Les partisans de cette thèse s’appuient sur les prédécesseurs de Ferdinand Ngoh Ngoh notamment Titus Edzoa, Jean Marie Atangana Mebara ou encore Marafa Hamidou Yaya, pour ne citer que ceux là. Les trois personnalités ont bénéficié de cette même délégation permanente de signature et ont terminé leurs course en prison. Car dit-on elles auront fait un usage excessif en se croyant Khalife à la place du Khalife.

Il faut préciser que jusque là seul titus Edzoa aujourd’hui en liberté après 17 ans de prison avait rendu public le décret lui accordant la même prérogative du chef de l’État, du temps où il était secrétaire général de la présidence de la République. Le texte signé le 04 août 1994 est publié en fac-similé dans son ouvrage intitulé « Cameroun, combat pour mon pays », publié en juin 2018 n’existe pas de traces d’un tel pouvoir accorder à ses prédécesseurs à ses autres successeurs.
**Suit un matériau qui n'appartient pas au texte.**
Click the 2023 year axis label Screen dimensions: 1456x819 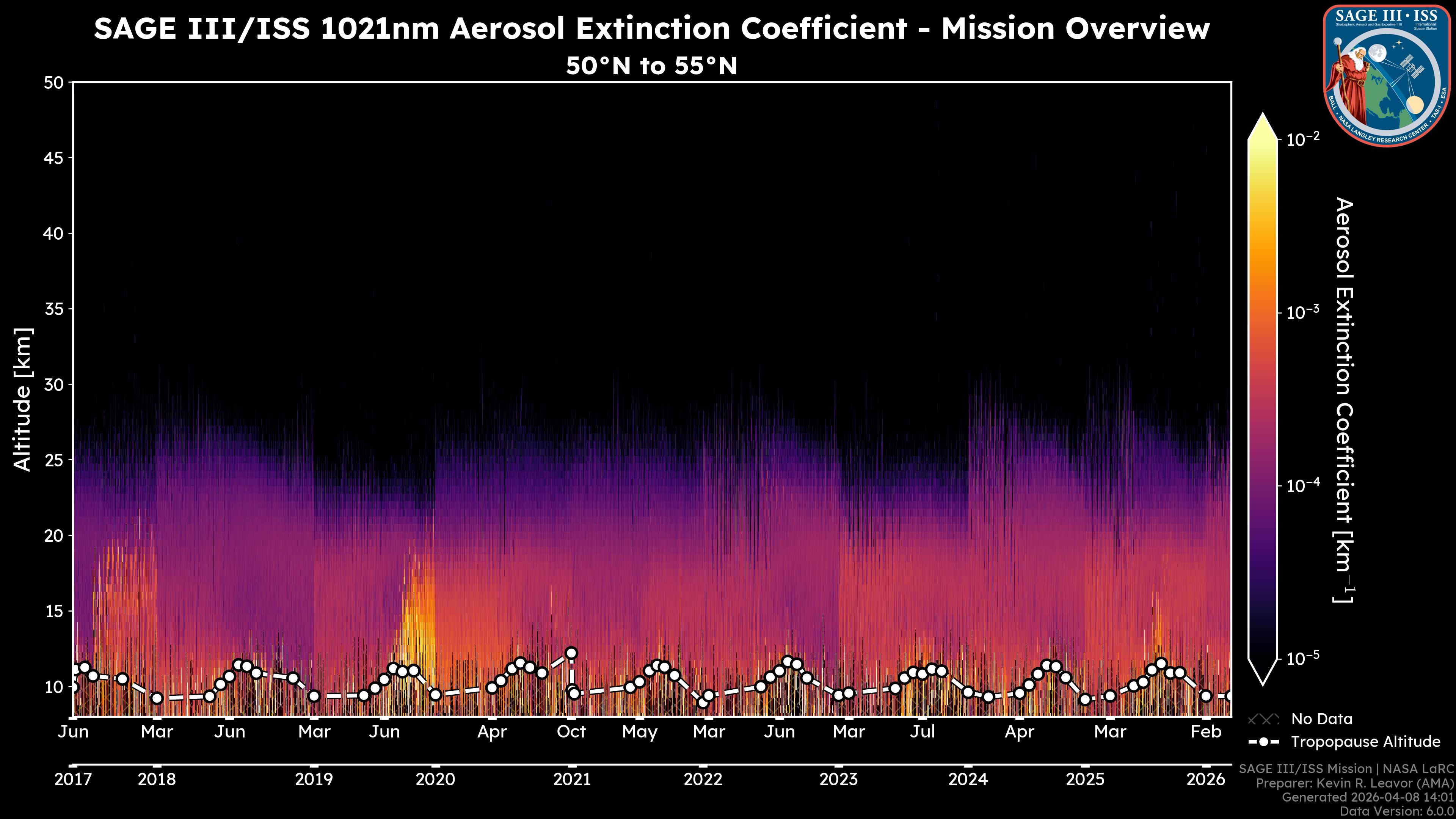pos(839,780)
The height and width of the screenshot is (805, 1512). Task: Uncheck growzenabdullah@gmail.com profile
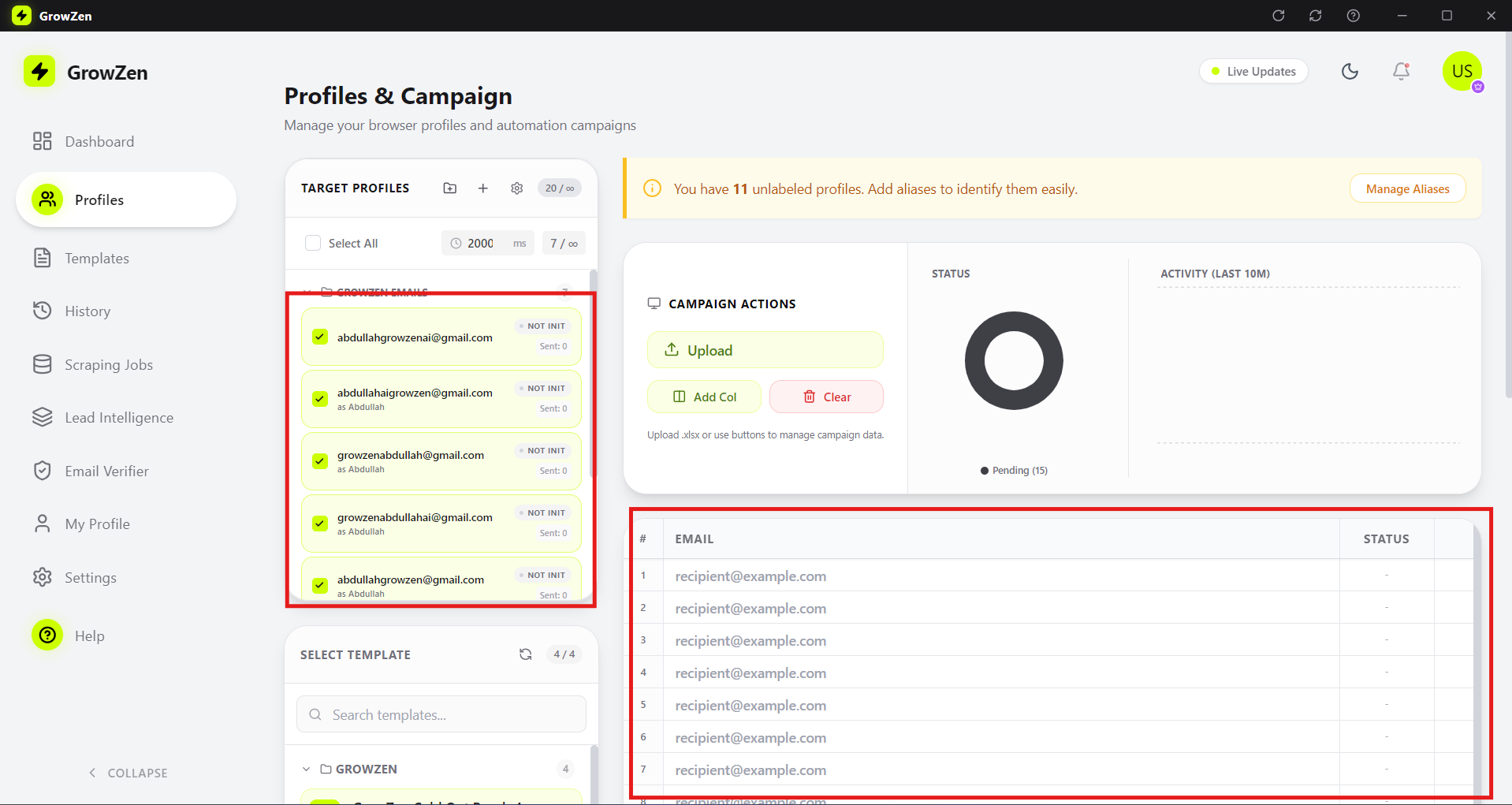(319, 460)
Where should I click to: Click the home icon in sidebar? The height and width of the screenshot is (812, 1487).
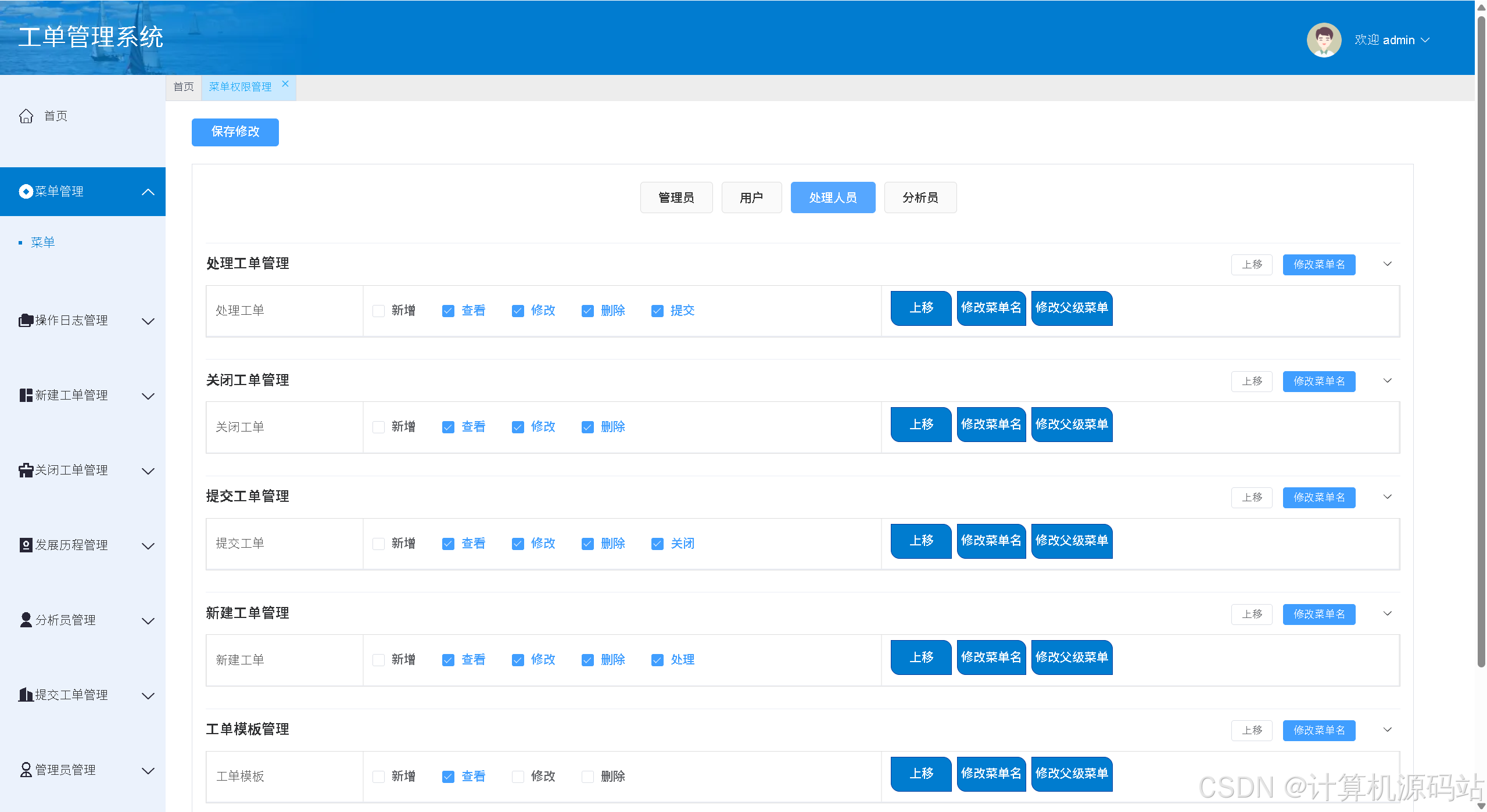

Dans le cadre de cette délégation de signature, Titus Edzoa, ex-Sg/prc pouvait prendre des actes réglementaires ou individuels concernant ( l’article 2 du décret) : « l’intégration, l’abaissement de classe, de grade ou la revocation ainsi que la mise à la retraite des fonctionnaires de la Sûreté nationale ;
la nomination jusqu’aux fonctions de directeur adjoint à la présidence de la République, la publication au journal officiel lorsqu’elle réquiert l’intervention préalable d’une décision présidentielle l’ordonnant ». le texte précisait également que dans le cadre de cette délégation permanente de signature, Titus Edzoa devait « discriminer » « lui-même les affaires qu’il estime opportun de réserver à la signature du président de la République ».